O último conto da parte II (e o sexto do livro) é “Tango de volta”, sobre o passado que parece voltar para atormentar uma senhora. A dúvida é uma constante no conto, estendendo-se durante muito tempo, sendo depois substituída pela sensação clara de destino, de que não há o que se possa fazer para evitar as coisas, que já estão traçadas, determinadas.

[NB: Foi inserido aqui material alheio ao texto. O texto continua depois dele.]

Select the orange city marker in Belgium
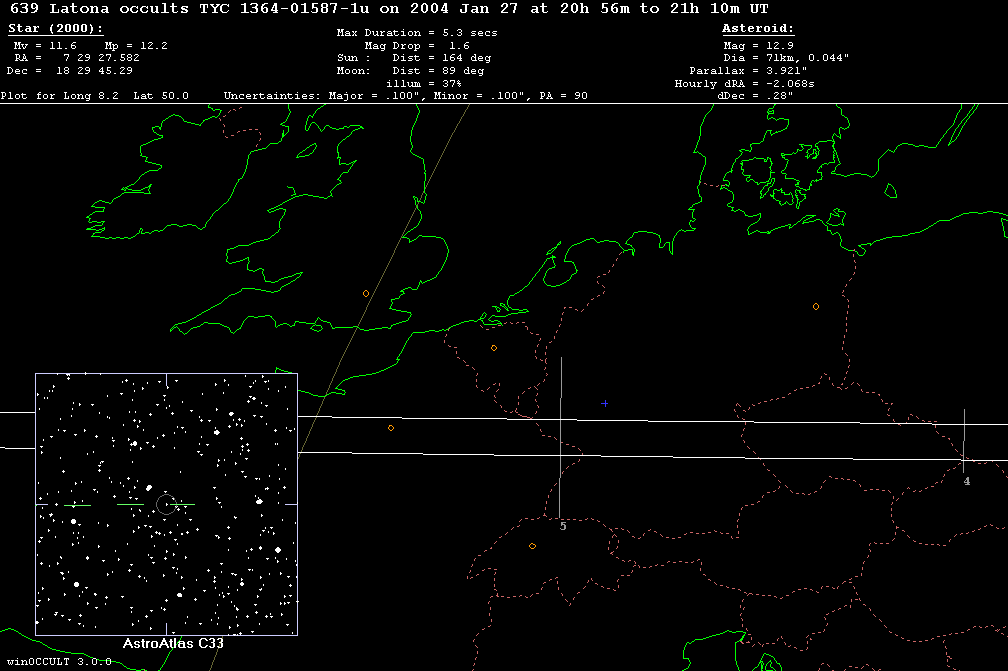 click(x=494, y=348)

A última parte é a mais rica, creio. Nela, são quatro contos de estilos variados. Clone, o primeiro deles, é o mais trabalhosamente engendrado: de uma um pouco semelhante a “62: Modelo para armar” e “Os prêmios” a noção de partes componentes de um todo é importante, mas com a adição de um papel muito importante reservado à música (a explicação de Cortázar, que segue o conto, é incrível, além de demonstrar o quanto ele conhecia de música clássica – uma leitura que recomendo aos que queiram compreender como funcionou a cabeça do escritor para compor esse conto).
Meu conto favorito vem logo em seguida: Grafitti. Esse pequeno conto, oitavo no livro, e segundo na parte III, é uma história sensível e sonhadora, em meio a um universo que em nada favorece isso. É um dos contos mais bonitos e emocionantes que Cortázar já escreveu e onde se vêem suas características mais singelas, mais belas, mais doces. Uma história de amor, de cumplicidade, desenhada a giz.
“Histórias que me conto”, logo em seguida, é um conto sobre os limites entre a realidade e o sonho e a difusa divisão entre eles. Um assunto que já foi tratado pelo autor, mas que de forma nenhuma simplesmente se repete aqui. Cortázar dá constante fôlego a esse assunto, mantendo o mistério no conto.
O décimo, último e mais difícil de ler é “Anel de Moebius”. A epígrafe do conto é de Clarice Lispector e dá o tom do conto. Conhecer a figura do Anel de Moebius ajudará a entender o conto e suas recorrências, seus ciclos, aparentemente infinitos e pouco definíveis ou classificáveis. Confesso que foi penoso chegar ao fim dessa história, a repetição se gruda no leitor e parece puxá-lo um pouco, impedir um pouco o seu progresso. É um conto inquietante e raro em Cortázar, por trabalhar com um terceiro tipo de existência, que não é nem a cotidiana, nem a do tempo alterado. Falar mais seria estragar as surpresas.
Não é nada fácil ler Cortazar...principalmente para um leigo, mas é muito compensador entrar no mundo fantástico criado pelo autor
ResponderExcluirTem razão, anônimo. Fácil não é, mas a ideia de JC, creio, é essa mesma: que o leitor lute para construir seu próprio significado para o texto. E, com isso, tome a iniciativa de construir toda sua realidade.
ResponderExcluirAgradeço seu comentário!